• Task A
Do the three statements below agree with the post that follows about Belkin's 1980 ASK paper? Answer each with yes or no, quoting the deciding words of the post exactly.
(i) The earlier model treats a user's query as a direct statement of their information need.
(ii) The Belkin paper appeared in the Canadian Journal of Information Science in 1980.
(iii) Under ASK theory, users are generally aware of precisely what it is they don't know.

• Quoted passage
--

Who has sighted (not just cited) Belkin 1980, "ASK"?

I posted a little while ago about citing papers that you yourself have not read, for which Rob Hyndman came up with the catchy advice "Sight what you Cite". One cause of such sightless citations is that the original work is inaccessible. I've run across an example of this today: Nick Belkin, "Anomalous states of knowledge as a basis for information retrieval", Canadian Journal of Information Science, 1980, pp 133--143.


I'll first attempt to explain why you would want to cite this paper; if you're not interested in this rather long explanation, then please jump to the subsequent section.

ASK and best-match models

The Anomalous States of Knowledge (ASK) model holds that information-seeking behaviour begins from the user's awareness that their knowledge contains anomalies. ASK is a critical response to an earlier (and still predominant) model, which holds that a user's query is a direct statement of their information need. Under this earlier model, the information retrieval task is to find the document or documents that are the best match with the query, in the sense of being the most similar to it. Indeed, so pervasive is this understanding of IR that the algorithms used to determine which documents should be returned for each query are generally known as "similarity measures", because they are regarded as calculating document--query similarity.

The Anomalous States of Knowledge (ASK) theory replies that, on the contrary, while the user is aware that there is something they don't know but want to, they are not in general aware of precisely what it is they don't know. There is, therefore, a fundamental mismatch between documents and queries. A document is a statement of what its author knows; a query is a statement of what the user does not know. Attempting straightforwardly to match the two up is misguided.

--

• Given data
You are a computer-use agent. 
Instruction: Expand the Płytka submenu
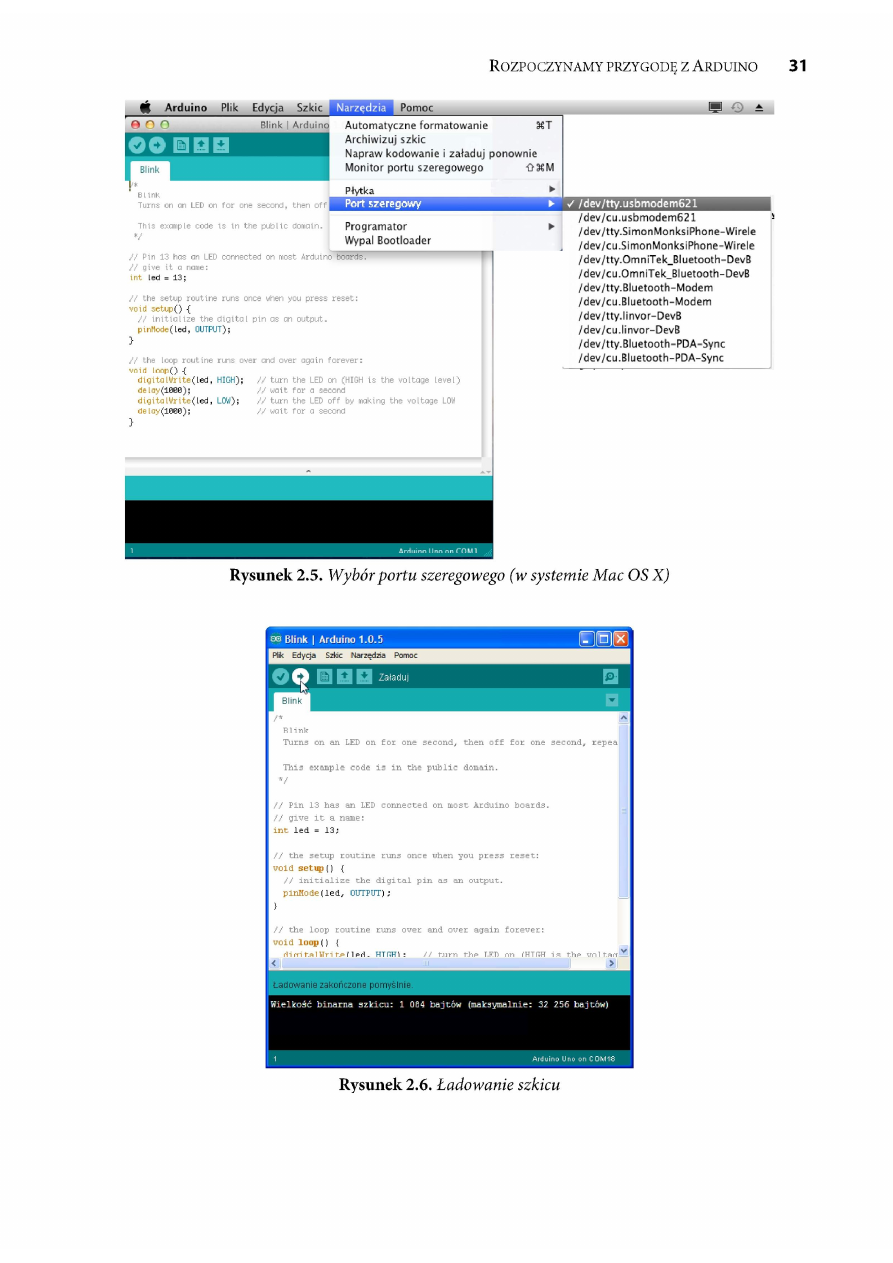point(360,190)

--

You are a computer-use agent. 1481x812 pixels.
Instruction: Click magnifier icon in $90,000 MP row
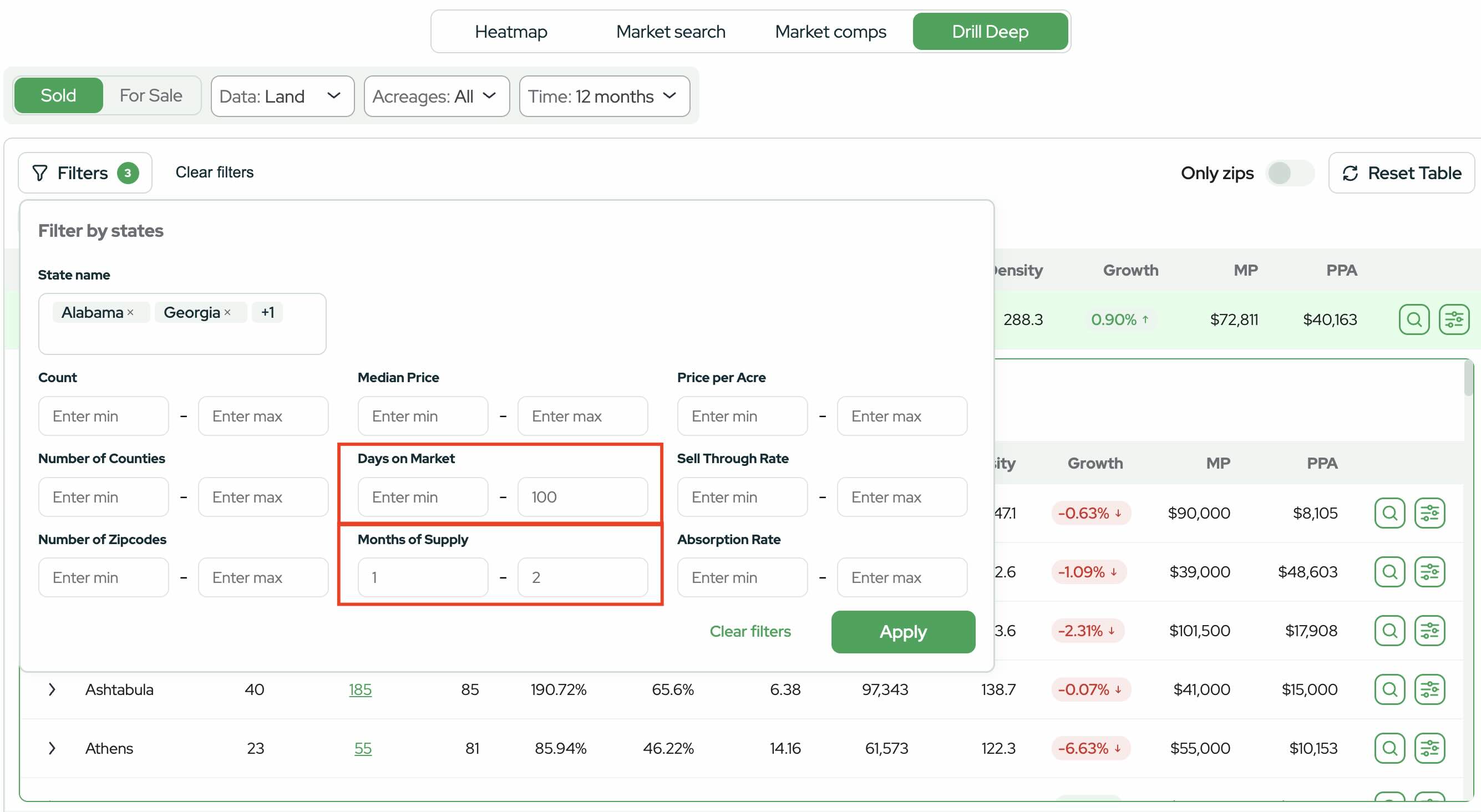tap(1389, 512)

--

• Task B
Can you duplicate the entries above from the line with "You are a computer-use agent. 1481x812" to the line with "tap(1389, 512)", both included, leaving out the pictures?

• Solution A
(i) Yes: "which holds that a user's query is a direct statement of their information need"
(ii) Yes: "Canadian Journal of Information Science, 1980, pp 133--143"
(iii) No: "they are not in general aware of precisely what it is they don't know"

• Solution B
You are a computer-use agent. 1481x812 pixels.
Instruction: Click magnifier icon in $90,000 MP row
tap(1389, 512)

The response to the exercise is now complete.